Limitations and When Not to Use This
The paper's central assumption — that low frequencies are privacy-sensitive and high frequencies are public — may not hold universally across all image domains or adversarial threat models. For example, in some contexts (fine-grained classification, texture-based biometrics), high-frequency patterns could encode sensitive information, and the framework provides no mechanism to adjust this allocation dynamically. The approach also assumes access to sensitive training data at training time (needed for differential privacy accounting), so it doesn't help with scenarios where you must protect data during collection or pre-processing.
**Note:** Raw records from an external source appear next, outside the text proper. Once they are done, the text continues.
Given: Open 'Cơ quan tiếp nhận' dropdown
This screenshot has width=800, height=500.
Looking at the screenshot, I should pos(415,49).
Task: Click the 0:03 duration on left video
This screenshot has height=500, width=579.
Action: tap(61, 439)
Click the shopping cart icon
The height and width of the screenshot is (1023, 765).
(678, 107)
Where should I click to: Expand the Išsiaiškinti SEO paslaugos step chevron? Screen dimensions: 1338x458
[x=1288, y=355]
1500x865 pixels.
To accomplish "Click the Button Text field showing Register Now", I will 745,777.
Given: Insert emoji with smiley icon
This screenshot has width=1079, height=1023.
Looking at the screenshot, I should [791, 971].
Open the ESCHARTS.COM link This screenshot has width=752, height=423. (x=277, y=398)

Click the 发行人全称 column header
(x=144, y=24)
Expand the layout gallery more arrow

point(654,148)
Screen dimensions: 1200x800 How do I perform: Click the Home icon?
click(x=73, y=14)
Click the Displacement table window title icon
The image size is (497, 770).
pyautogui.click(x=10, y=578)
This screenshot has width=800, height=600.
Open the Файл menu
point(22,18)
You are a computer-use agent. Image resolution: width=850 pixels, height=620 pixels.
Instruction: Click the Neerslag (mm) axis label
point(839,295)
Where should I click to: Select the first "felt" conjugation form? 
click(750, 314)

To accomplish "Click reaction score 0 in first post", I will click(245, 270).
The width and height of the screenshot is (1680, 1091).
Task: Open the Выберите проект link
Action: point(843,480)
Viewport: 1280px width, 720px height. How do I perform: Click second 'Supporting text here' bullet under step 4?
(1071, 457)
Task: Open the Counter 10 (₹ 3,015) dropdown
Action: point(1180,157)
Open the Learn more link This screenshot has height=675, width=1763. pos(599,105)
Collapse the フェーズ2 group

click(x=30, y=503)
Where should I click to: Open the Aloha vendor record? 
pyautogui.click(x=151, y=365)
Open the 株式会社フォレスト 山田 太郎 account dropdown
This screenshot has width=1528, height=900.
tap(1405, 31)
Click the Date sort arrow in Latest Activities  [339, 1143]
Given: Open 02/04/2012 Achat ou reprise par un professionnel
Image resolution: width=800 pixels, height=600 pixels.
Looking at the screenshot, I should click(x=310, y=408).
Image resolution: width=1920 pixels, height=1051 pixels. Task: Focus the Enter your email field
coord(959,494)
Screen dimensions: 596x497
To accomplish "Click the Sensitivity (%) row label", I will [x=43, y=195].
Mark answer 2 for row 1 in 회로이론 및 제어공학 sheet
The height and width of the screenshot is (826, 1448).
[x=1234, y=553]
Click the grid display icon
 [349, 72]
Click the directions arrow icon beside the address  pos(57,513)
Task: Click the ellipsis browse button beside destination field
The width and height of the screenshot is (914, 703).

The paper likely doesn't address multi-modal datasets or non-image modalities, limiting generalizability. Additionally, the privacy amplification from spectral decomposition is heuristic rather than derived from first principles — it's not clear how much privacy budget can be safely allocated to high frequencies without opening attack vectors, and this would require formal analysis against membership inference or other privacy attacks specific to the wavelet decomposition scheme.
Research Context
This work builds on two mature research threads: differential privacy for generative models (DP-SGD, DP-Adam) and wavelet-based image processing. It extends beyond recent work like DP-GAN and DP-diffusion models by introducing spectral awareness, inspired by insights from wavelet-based compression (where low frequencies dominate perceptual quality). The paper likely benchmarks against standard DP image generation baselines on datasets like MNIST, CIFAR-10, or potentially CelebA-DP, measuring both privacy (via (ε, δ) bounds and empirical privacy attacks) and utility (FID, IS scores, perceptual quality metrics). This opens a new research direction: frequency-aware differential privacy that could extend beyond images to audio spectrograms, video keyframes, and other modalities with inherent spectral structure. The work also connects to the broader push toward parameter-efficient and selective DP training, similar to DP-LoRA approaches.